**Task objective:** In the material below, write out each line word for word and omit the pictures.

**The data:**

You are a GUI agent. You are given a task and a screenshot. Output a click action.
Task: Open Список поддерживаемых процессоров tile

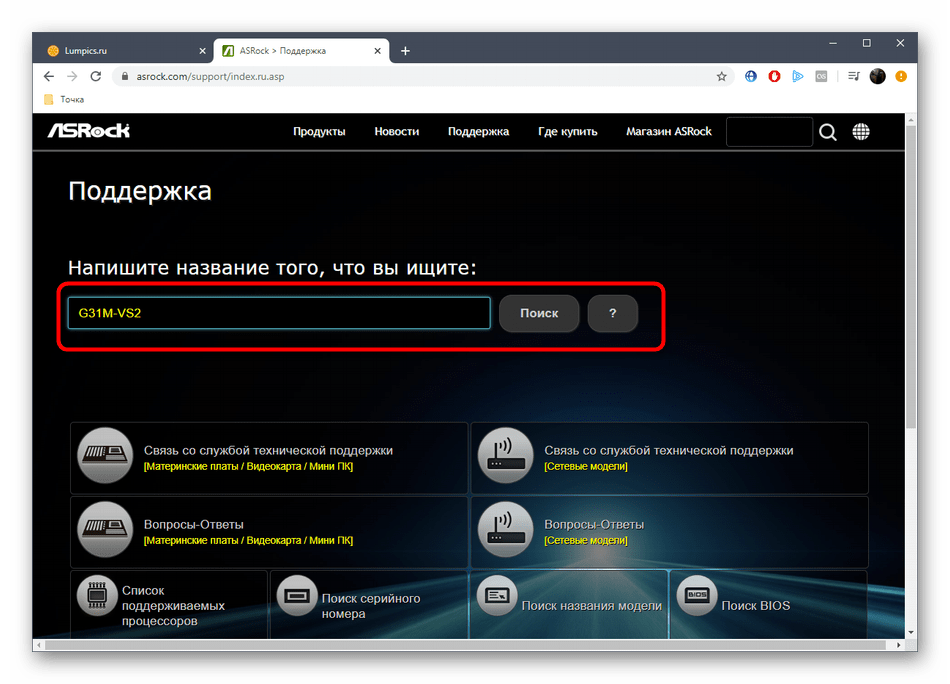click(169, 605)
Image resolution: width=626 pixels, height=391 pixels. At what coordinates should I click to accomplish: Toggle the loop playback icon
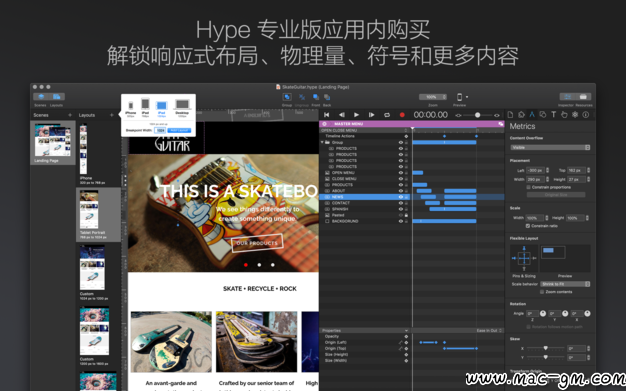point(387,115)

**Final answer:**
You are a GUI agent. You are given a task and a screenshot. Output a click action.
Task: Open Список поддерживаемых процессоров tile

click(169, 605)
Image resolution: width=626 pixels, height=391 pixels. At what coordinates should I click to accomplish: Toggle the loop playback icon
point(387,115)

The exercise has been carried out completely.